Just Do It

I have a terrible habit of grabbing a technical book, reading the first two chapters, and then putting it down to read the first two chapters of another technical book. I’ve tried to keep myself on task with several tools; tasks on Google calendar, chorewars.com, and now schooltraq.com.

My latest book to finish is MongoDB in Action.  I’m a few pages into chapter 3 and I’m up to my old tricks again.  The only thing I can think to do is just keep going, and maybe write about it a bit to remind myself not to give in.  So I don’t forget, here are some reasons why I need to finish this book:

  • I need to do a better job finishing what I start, and now is when I need to do it.
  • It’s about time I learn the virtues of NoSQL.
  • MongoDB has an excellent Python driver, it’s a shame not to use it.
  • SQLite (my goto small application database) isn’t designed for the web domain.
  • The book uses Ruby and Javascript in examples, which I want to give more attention.
  • I am starting a web inventory project and these topics need to be learned.

Well unless I can train a capuchin monkey to bite me when I try to start reading something else, I will have to be accountable for myself.  Time to get back to reading…

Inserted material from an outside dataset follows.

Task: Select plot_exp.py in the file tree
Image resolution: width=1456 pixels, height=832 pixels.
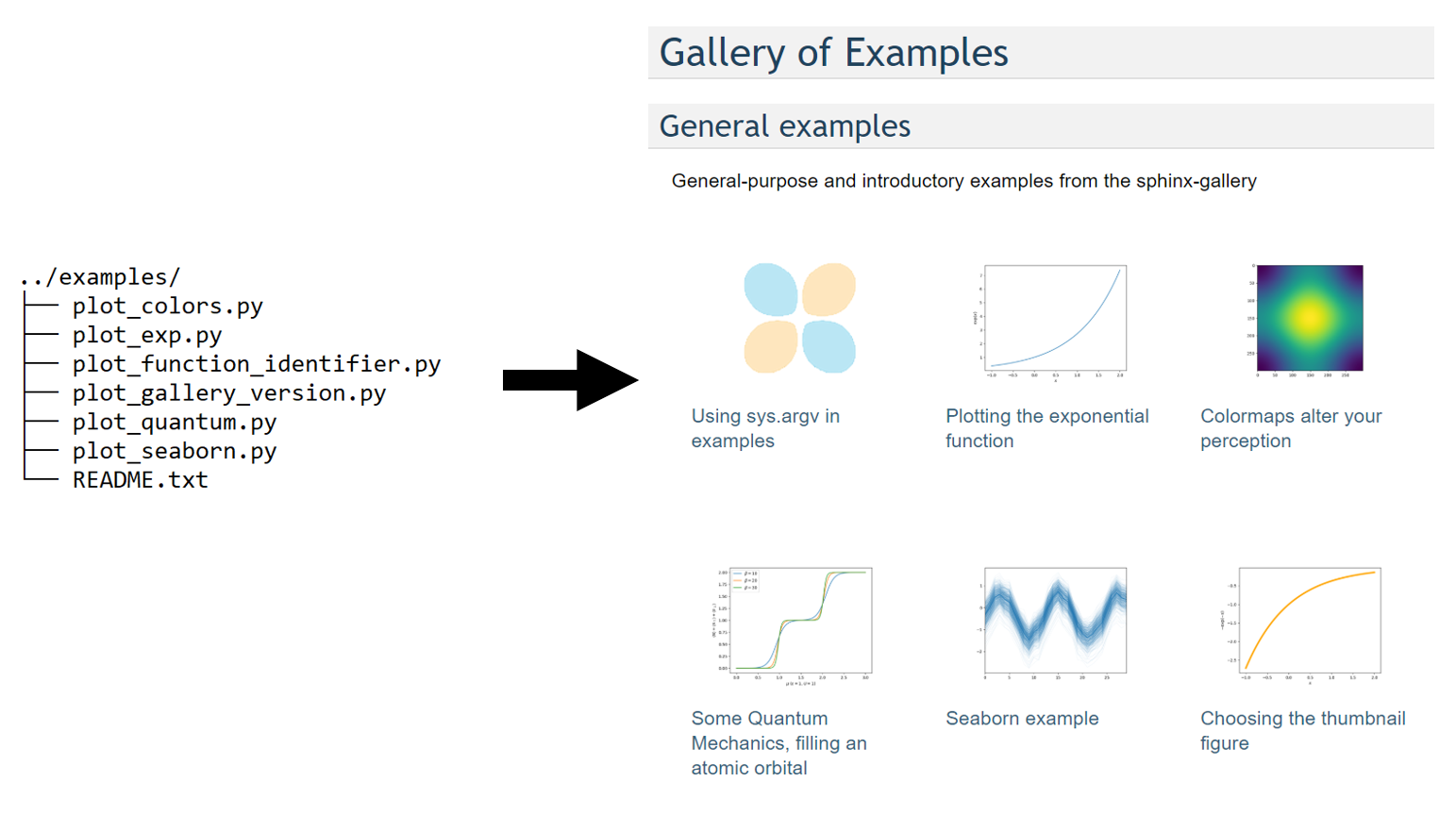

13 Years of Reading (Stats)

My Grandmother, when she was alive, was a voracious reader. No matter how thick the tome she’d be through with it in a matter of hours.  Having struggled with reading in grade school I was skeptical of her pace, I still won’t finish a short story without at least spending some time to stop and digest the content. She was a happy speed reader, but I knew there was no way I would be too.  Out of curiosity I wanted to know how it affected her retention, so I quizzed her on past readings authors, titles, subject, but her recollection was very limited. Not only has she forgotten plots, but authors and titles as well. While it should have been no surprise to me that books she read over 40 years ago are long gone, it was also horrifying to think how a book I would literally spend months trying to finish would be forgotten to the point where the entire experience is lost.  Billy Collins, in his poem Forgetfulness, eloquently described how what I had just realized was an inevitability:

The name of the author is the first to go followed obediently by the title, the plot, the heartbreaking conclusion, the entire novel which suddenly becomes one you have never read, never even heard of, as if, one by one, the memories you used to harbor decided to retire to the southern hemisphere of the brain, to a little fishing village where there are no phones. Long ago you kissed the names of the nine Muses goodbye and watched the quadratic equation pack its bag, and even now as you memorize the order of the planets, something else is slipping away, a state flower perhaps, the address of an uncle, the capital of Paraguay. Whatever it is you are struggling to remember, it is not poised on the tip of your tongue, not even lurking in some obscure corner of your spleen. It has floated away down a dark mythological river whose name begins with an L as far as you can recall, well on your own way to oblivion where you will join those who have even forgotten how to swim and how to ride a bicycle. No wonder you rise in the middle of the night to look up the date of a famous battle in a book on war. No wonder the moon in the window seems to have drifted out of a love poem that you used to know by heart.

After the conversation with my Grandmother, I became paranoid about losing what I would invest so heavily in and started keeping records of the books I finished.  I made sure that just after reading the last page I would append some information about the book to a spreadsheet. So far I have been adding to it over the last 13 years, making it one of the few habits I keep.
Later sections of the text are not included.